Find the line below with "You are a computer-use" and the line with "How do I perform: Select". Output exactly those lines and everything between them, leaving out the pictures.
** Opening DATASET CONTENT block **
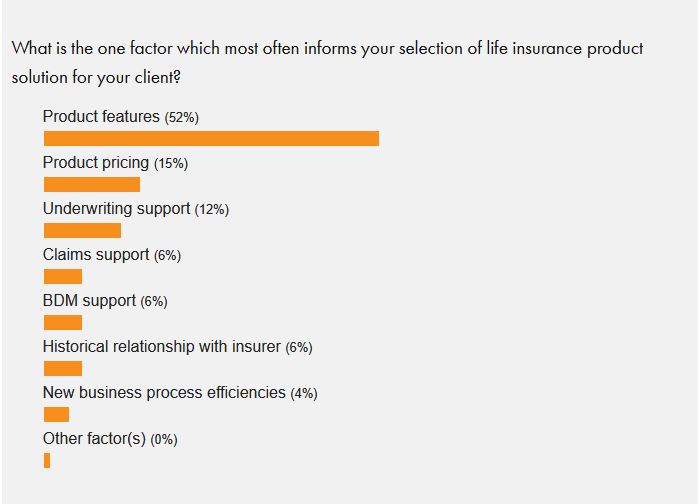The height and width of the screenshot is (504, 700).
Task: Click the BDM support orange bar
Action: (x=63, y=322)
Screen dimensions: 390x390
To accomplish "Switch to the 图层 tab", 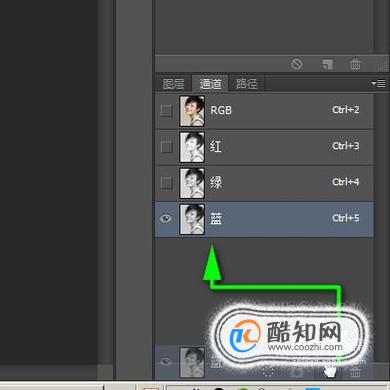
** Closing DATASET CONTENT block **
** Opening DATASET CONTENT block **
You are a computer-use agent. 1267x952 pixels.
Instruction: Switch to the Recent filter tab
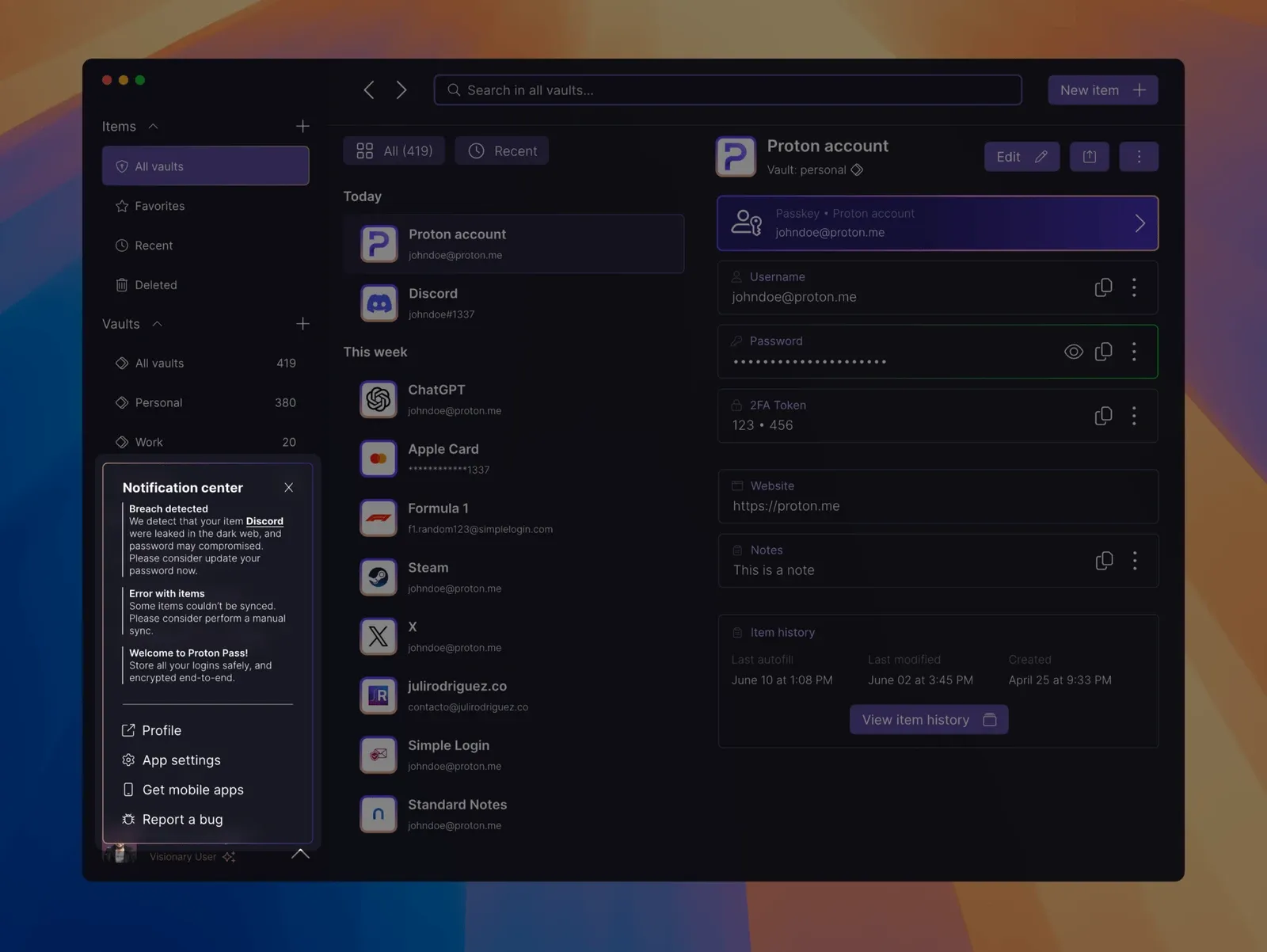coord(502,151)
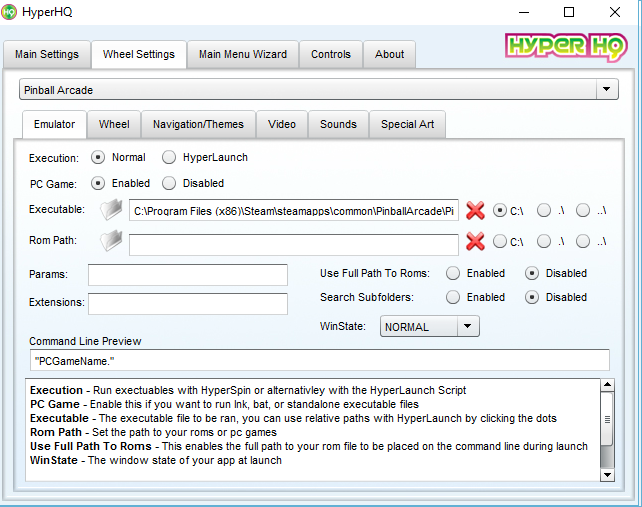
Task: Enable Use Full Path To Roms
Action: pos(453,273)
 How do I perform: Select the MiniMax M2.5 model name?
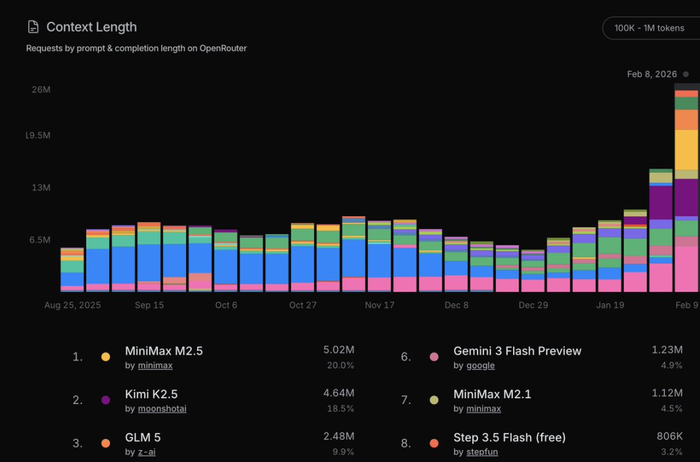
** Closing DATASET CONTENT block **
** Opening DATASET CONTENT block **
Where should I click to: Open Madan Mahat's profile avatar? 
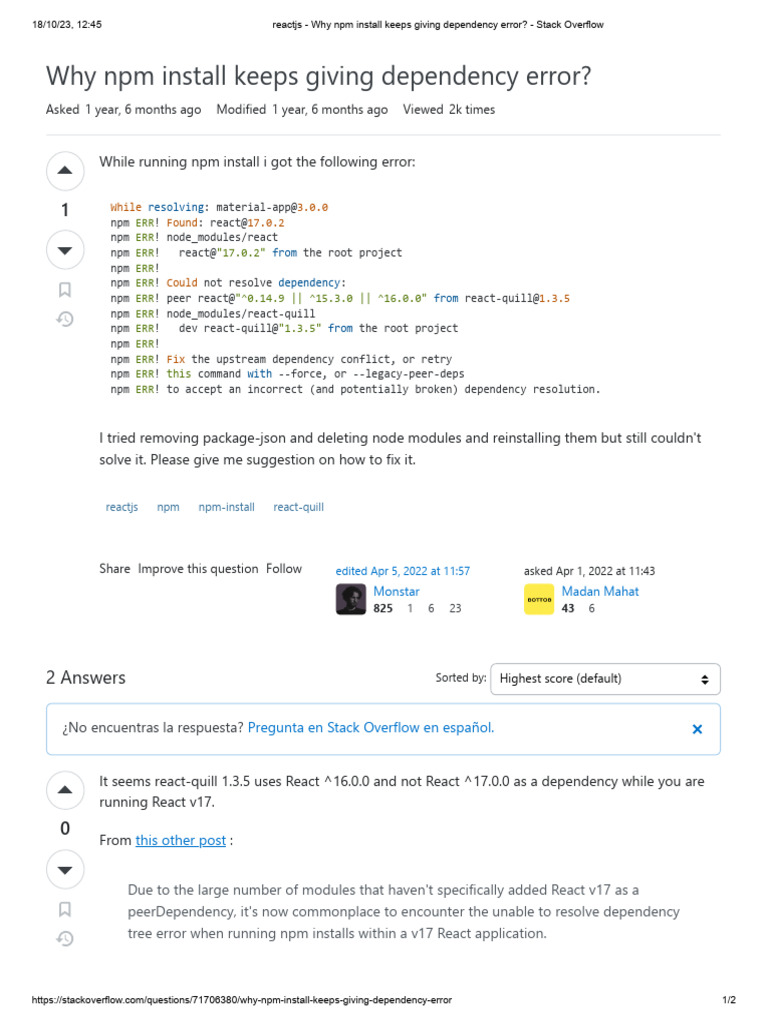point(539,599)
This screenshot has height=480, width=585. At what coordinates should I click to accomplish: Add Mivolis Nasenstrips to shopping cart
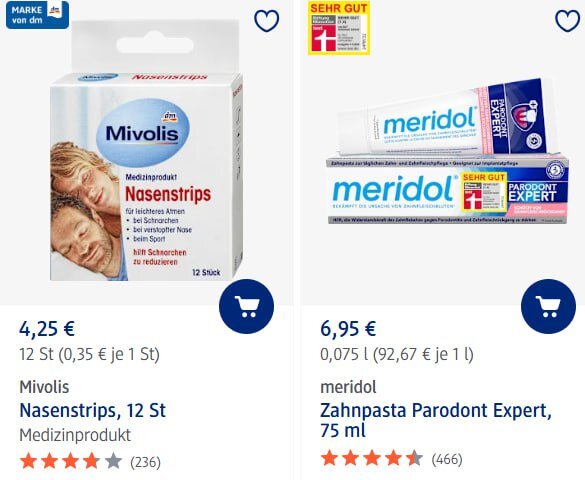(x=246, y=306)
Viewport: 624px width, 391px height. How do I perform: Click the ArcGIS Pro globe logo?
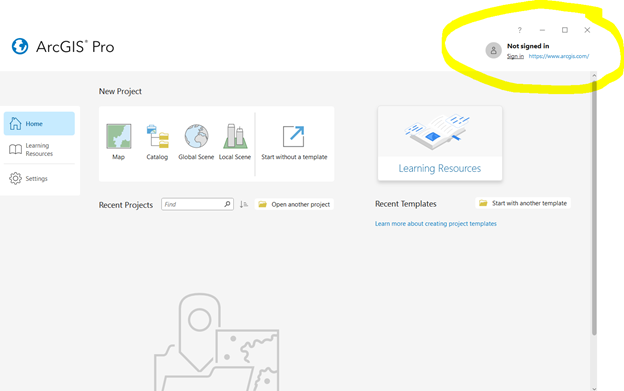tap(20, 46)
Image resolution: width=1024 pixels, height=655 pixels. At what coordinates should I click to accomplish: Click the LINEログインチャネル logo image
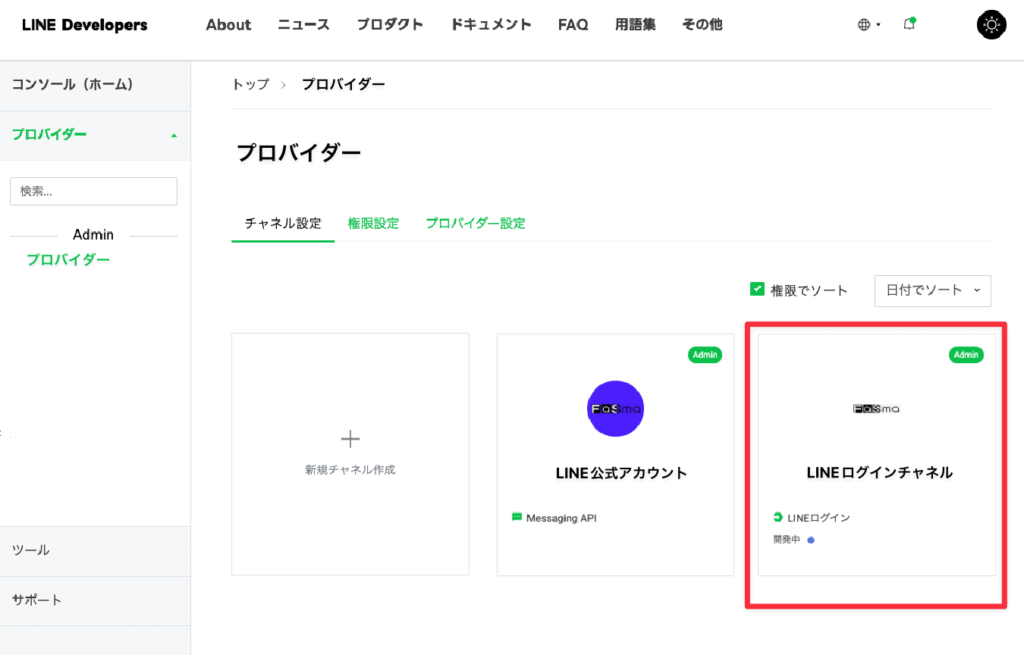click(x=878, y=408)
** Closing DATASET CONTENT block **
▸ PROBLEM SOLUTION:
You are a computer-use agent. 1267x952 pixels.
Instruction: Switch to the Recent filter tab
coord(502,151)
Task: Enable Use Full Path To Roms
Action: pos(453,273)
 How do I perform: Select the MiniMax M2.5 model name?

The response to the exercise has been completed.